Both Hamburg and Rasi agreed that ethics is a matter of trust, which in the regulatory environment requires openness and transparency in the regulatory process and communication with all stakeholders. They also identified certainty and predictability in the regulatory process as critical factors in fostering innovation and product development, the more so for those companies seeking to provide therapeutic relief for unmet medical needs the so-called orphan diseases. Prof. Wiesel added that his own experience with by-pass surgery brought home to him the value of innovation in medicine and its impact on health, in this case his own.

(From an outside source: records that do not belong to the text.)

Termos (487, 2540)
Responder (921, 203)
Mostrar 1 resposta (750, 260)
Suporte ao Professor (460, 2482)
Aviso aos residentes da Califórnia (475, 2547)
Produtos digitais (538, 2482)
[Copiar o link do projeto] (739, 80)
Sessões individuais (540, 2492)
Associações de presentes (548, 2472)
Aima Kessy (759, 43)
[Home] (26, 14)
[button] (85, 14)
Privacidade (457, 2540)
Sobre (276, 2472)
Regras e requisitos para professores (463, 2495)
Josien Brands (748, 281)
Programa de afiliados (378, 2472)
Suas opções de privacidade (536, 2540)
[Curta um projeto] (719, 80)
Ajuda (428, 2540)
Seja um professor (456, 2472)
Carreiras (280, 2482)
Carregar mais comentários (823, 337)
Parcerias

Hamburg and Rasi also addressed the role of their respective agencies in an environment where patient access is increasingly being defined by reimbursement decisions, rather than by the marketing authorization decisions of FDA and the EMA. Responding to an inquiry by RegLink partner Ansis Helmanis as to how the agencies decisions on three hurdles to market safety, efficacy and quality relate to what is in effect now a determinative Fourth Hurdle cost effectiveness decisions by cost containment entities such as the Centers for Medicare and Medicaid (CMS) in the US the regulators underscored that neither agency had a legal mandate to address reimbursement or cost effectiveness determinations. Their roles, they said, are to clarify to the reimbursement authorities the factors that led to the regulatory decision to approve a new drug as safe and effective. The FDA decision to bring the CMS into the agencys pre-approval drug review process on a trial basis is a way to also move the reimbursement decision-making process into gear earlier, according to Hamburg.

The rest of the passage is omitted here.